BIHUB PATH

February 18, 2020

Football
Nutrition
Analysis and Sports Technology

HOW TO IMPROVE DATA AND DECISION-MAKING USING STATISTICAL ANALYSIS IN FOOTBALL

The tech revolution has modified our behaviour and now it is also revolutionizing sports. More and more tools are capable of collecting a great amount of data, which can help us make better decisions on the pitch. That is why it is interesting to capture all this data because it can help win matches. Although a great effort is done to improve the collection of data for real-time information, we still lack a good accurate interpretation of this information to help improve the coaches decisions.

 

This limitation may be related to statistical data analysis. Typically, sports scientists have focused their reports and propositions on the P-value application, where value is significant “yes or no”. However, it seems that statistical models that allow informing quantitatively as well as qualitatively about the possible changes for a variable to be real can be much more useful.

 

In a recent article, Martin Buchheit1 suggests researchers should abandon the conventional null hypothesis significance testing (NHST) and complement it with magnitude-based inferences (MBI) for different reasons:

  • P-values and, at the same time, the research findings, depending on the size of the sample (with a greater n, a smaller P-value), regardless of the size of the effect.2 Thus, as long as it is possible to conclude, for example, that a nutritional supplement is not efficient with a sample of 12 players (P>0,05), the same comparison makes the treatment become useful with n=14 (P>0,05).3 In other words, having two subjects more or less in the sample causes a complete change in the final results. All this is especially relevant when team sports are being studied, where the quantity of players analyzed is always relatively low. Teams provide 12, 16 or 25 players depending on the sport analyzed.

## Records provided
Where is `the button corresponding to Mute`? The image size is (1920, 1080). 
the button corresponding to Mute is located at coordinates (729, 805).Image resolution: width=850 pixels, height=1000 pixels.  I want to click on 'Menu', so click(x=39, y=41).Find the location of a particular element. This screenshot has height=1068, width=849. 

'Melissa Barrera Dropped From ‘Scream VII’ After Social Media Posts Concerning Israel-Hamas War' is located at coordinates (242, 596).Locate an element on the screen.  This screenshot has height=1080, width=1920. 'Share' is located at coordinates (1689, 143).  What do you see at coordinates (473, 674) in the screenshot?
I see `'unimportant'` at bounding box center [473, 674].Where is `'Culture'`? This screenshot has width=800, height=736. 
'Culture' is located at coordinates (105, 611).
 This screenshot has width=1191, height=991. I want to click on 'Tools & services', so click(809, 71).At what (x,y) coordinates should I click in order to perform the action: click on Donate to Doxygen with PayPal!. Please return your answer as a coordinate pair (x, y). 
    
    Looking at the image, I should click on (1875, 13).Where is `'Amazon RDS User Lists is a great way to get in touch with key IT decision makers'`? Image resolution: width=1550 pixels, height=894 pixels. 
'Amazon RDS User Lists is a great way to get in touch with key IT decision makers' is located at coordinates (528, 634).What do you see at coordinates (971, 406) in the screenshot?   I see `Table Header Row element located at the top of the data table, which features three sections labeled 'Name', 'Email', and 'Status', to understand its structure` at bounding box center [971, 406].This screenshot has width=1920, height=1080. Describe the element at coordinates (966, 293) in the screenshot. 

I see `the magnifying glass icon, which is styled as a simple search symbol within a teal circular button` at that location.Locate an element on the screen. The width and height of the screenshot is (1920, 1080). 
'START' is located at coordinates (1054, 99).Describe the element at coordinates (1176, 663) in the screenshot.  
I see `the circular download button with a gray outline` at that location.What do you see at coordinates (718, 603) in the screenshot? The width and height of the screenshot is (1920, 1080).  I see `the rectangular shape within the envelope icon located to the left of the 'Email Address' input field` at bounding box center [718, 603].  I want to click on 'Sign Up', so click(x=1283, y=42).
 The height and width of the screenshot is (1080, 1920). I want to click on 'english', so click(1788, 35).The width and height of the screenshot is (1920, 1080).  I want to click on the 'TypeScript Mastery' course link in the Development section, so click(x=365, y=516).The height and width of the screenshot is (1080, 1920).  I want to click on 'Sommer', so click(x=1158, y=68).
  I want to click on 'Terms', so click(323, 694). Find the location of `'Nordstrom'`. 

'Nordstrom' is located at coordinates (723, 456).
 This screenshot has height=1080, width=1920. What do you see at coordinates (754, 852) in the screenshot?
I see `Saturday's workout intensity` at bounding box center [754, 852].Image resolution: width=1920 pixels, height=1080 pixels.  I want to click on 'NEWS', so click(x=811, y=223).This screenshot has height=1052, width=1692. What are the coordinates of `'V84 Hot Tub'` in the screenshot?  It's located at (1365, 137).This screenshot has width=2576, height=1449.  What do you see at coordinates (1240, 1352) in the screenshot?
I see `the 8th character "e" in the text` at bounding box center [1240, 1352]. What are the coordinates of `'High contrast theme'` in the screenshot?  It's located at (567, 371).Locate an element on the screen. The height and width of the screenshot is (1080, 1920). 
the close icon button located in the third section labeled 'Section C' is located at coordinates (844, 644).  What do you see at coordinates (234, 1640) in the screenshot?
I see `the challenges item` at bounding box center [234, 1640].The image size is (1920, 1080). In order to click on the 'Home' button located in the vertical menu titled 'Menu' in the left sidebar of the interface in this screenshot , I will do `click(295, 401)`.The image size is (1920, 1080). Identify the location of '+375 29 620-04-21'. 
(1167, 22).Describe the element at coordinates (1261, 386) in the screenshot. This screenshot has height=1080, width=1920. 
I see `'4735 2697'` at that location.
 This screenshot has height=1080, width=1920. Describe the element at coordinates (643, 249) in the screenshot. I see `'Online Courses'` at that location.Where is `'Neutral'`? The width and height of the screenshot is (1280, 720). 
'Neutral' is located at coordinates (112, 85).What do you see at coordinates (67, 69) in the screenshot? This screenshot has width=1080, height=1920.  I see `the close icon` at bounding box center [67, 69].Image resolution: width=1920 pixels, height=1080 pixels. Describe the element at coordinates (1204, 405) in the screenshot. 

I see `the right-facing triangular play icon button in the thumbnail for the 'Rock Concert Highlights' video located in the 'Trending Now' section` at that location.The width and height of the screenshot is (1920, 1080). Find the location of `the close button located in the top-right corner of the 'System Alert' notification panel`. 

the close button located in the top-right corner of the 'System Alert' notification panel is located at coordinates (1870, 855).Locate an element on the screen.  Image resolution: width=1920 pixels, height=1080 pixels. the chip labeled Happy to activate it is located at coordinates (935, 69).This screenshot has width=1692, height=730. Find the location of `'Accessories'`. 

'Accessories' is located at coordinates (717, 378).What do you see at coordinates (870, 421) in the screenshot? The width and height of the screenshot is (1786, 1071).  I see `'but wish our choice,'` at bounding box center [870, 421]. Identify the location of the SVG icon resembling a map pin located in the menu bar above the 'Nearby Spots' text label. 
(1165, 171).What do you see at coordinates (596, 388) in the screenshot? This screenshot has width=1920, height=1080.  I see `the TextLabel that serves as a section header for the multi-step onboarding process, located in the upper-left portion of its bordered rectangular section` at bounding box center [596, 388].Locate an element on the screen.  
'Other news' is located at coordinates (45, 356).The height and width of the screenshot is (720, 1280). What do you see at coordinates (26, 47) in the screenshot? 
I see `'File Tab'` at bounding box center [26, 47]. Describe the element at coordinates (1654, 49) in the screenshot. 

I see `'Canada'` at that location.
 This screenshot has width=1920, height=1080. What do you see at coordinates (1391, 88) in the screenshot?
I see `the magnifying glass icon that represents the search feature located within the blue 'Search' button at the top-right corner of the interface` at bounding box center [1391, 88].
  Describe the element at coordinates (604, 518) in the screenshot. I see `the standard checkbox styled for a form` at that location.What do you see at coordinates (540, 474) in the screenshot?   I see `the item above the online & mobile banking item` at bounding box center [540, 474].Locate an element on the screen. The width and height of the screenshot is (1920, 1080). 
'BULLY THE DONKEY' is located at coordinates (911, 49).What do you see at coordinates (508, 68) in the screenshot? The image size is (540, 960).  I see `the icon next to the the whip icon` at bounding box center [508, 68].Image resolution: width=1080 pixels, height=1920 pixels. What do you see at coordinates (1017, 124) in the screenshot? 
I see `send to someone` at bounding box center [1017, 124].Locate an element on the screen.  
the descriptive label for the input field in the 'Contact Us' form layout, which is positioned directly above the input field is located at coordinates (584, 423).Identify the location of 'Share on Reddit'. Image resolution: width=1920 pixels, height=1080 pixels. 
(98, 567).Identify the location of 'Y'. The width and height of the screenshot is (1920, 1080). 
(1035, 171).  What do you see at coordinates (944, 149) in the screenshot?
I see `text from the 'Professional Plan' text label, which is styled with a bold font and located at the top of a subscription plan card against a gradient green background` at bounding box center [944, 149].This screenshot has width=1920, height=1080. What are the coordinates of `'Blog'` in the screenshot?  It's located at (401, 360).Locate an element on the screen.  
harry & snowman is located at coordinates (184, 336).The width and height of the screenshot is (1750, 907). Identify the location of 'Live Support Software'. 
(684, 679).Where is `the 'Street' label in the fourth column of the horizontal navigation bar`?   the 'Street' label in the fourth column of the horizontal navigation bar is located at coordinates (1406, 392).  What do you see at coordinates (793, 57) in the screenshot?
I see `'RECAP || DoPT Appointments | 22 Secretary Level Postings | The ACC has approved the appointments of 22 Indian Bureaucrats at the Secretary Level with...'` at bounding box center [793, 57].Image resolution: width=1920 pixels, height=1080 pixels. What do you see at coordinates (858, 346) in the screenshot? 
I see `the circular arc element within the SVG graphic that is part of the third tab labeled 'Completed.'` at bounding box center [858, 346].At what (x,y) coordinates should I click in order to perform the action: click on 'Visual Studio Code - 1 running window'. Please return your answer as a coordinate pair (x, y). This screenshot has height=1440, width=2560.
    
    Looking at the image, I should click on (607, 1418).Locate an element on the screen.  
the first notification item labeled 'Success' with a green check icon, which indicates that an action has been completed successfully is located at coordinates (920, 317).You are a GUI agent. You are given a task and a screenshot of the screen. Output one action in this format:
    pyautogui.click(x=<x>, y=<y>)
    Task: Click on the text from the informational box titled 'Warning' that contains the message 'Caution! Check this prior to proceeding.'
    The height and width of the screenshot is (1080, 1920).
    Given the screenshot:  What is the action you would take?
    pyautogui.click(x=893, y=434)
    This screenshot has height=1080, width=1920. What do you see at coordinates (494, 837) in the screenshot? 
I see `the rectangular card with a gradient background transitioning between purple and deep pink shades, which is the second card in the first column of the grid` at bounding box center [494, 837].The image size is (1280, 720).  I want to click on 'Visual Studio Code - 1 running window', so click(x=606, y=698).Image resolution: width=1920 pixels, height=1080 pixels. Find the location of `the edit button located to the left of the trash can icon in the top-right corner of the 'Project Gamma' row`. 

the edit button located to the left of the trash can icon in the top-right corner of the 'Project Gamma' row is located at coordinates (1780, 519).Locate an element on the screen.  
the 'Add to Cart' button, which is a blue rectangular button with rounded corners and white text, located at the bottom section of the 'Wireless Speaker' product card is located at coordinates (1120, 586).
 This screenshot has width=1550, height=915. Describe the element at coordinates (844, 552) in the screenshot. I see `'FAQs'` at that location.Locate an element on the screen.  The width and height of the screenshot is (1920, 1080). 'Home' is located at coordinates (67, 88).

## Activity
Reproduce, word for word, the stretch of the article on statistical analysis in football from "The tech revolution" through "the coaches decisions.".

## Expected output
The tech revolution has modified our behaviour and now it is also revolutionizing sports. More and more tools are capable of collecting a great amount of data, which can help us make better decisions on the pitch. That is why it is interesting to capture all this data because it can help win matches. Although a great effort is done to improve the collection of data for real-time information, we still lack a good accurate interpretation of this information to help improve the coaches decisions.